Schmeckt GROß und klein

Von Eltern aus meinem Umkreis bekomme ich immer wieder zu hören: „Mein Kind isst ungesüßtes Müsli einfach nicht.“ Wir haben unseren Kleinen von Anfang an daran gewöhnt und er mag dieses Frühstück sehr gerne (nur die Nüsse bekommt er wegen der Erstickungsgefahr, erst seit dem er gründlich kauen kann!). Kinder, die bereits an extreme, künstliche Süße gewöhnt sind, lassen sich da nicht so leicht überzeugen. Trotzdem rate ich: Nicht so schnell aufgeben! Lasst eure Kinder öfter probieren und gewöhnt sie Stück für Stück wieder an die milde Süße und die komplexe Konsistenz der Früchte. Und ganz wichtig: Seid ein gutes Vorbild. Oft schmeckt den Zwergen, das was Mama und Papa auf dem Teller haben sowieso am besten. Mehr dazu in meinem Kinder-und-Süßes-Artikel.
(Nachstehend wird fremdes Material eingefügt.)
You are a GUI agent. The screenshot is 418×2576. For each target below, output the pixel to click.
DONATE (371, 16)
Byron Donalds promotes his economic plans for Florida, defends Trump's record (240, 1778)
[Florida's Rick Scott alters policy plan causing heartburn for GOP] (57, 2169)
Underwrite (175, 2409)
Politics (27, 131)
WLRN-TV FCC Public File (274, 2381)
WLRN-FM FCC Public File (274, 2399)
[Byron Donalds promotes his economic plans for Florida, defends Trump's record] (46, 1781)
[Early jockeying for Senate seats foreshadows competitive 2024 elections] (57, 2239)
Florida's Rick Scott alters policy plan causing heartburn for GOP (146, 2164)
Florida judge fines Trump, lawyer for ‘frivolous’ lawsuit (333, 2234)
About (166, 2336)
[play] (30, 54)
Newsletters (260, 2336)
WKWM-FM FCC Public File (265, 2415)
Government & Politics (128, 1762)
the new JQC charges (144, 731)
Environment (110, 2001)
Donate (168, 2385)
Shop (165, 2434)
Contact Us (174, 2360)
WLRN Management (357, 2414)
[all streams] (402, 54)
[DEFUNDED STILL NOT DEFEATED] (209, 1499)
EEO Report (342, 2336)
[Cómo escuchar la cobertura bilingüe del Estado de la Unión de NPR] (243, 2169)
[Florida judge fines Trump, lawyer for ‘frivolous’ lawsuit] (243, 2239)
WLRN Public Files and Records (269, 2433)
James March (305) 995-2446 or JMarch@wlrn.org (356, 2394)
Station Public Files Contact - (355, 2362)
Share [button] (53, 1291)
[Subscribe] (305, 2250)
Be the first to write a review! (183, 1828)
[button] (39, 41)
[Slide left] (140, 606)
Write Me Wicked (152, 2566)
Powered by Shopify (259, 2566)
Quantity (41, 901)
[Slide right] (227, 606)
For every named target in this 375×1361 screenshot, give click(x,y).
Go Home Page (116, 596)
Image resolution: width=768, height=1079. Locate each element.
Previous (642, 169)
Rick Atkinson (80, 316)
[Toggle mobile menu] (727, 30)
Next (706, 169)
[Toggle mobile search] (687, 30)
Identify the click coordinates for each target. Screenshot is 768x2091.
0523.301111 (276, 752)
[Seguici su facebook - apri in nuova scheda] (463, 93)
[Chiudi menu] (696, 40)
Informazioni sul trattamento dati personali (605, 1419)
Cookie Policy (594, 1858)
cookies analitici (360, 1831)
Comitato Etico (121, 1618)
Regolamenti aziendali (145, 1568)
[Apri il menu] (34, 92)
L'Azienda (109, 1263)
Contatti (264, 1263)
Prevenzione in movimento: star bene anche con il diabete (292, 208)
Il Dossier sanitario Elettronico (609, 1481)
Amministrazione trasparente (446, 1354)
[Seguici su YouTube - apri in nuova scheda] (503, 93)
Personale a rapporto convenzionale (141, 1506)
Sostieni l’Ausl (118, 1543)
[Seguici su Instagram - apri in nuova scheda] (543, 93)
Zurzeit ist das Angebot an heimischen Obst leider noch sehr klein. Ich habe mich deshalb für ein klassisches Müsli mit Äpfeln, Rosinen und Paranüssen entschieden.

Das braucht ihr für eine Schüssel

  • 3-4 EL der Basis-Müsli-Mischung
  • 4-6 Nüsse (nur wenn diese noch nicht in der Basis-Müsli-Mischung sind)
  • Etwas Wasser
  • 1 kleinen Apfel
  • 1 TL Rosinen
  • 2-3 EL fettarmen Natur-Joghurt
  • ½ TL Sesam
  • Etwas fettarme Milch (wahlweise auch Butter-, Soja-, Mandel-, oder Reismilch)

Und so wird’s gemacht

  1. Basis-Müsli in eine Schüssel füllen und mit gehakten Nüssen vermengen.
  2. Müsli-Nuss Mischung mit Wasser bedecken und für mindestens 1 Stunde oder über Nacht einweichen. Auf diese Weise wird das Müsli weicher und bekömmlicher. Außerdem wird dabei das Enzym Phytase aktiviert, dass die Phytinsäure spaltet und somit deren Gehalt verringert. Das ist gut, weil Phytinsäure die Aufnahme von Mineralstoffen, wie z.B. Calcium hemmt.
  3. Apfel kleinschneiden und mit Rosinen, Müsli und Joghurt vermengen.
  4. Zum Schluss mit Sesam toppen und nach Belieben Milch hinzufügen.

Im Rahme der oben genannten Grundzutaten könnt ihr grenzenlos variieren und eurer Phantasie freien Lauf lassen. Viel Spaß beim Experimentieren!

Tipp für Morgenmuffel

Müsli am Abend vorher in einem Schraubglas mit Wasser bedecken. Joghurt rauf und Früchte dazu. Glas zuschrauben, in den Kühlschrank stellen – fertig. Wertvolle flüchtige Inhaltsstoffe aus dem Obst gehen so leider teilweise verloren. Deshalb solltet ihr versuchen, so oft wie möglich das frische Obst erst am Morgen kleinzuschneiden. Im Schraubgefäß können ganz Eilige das Müsli auch Prima „ to go“ mit zur Arbeit nehmen.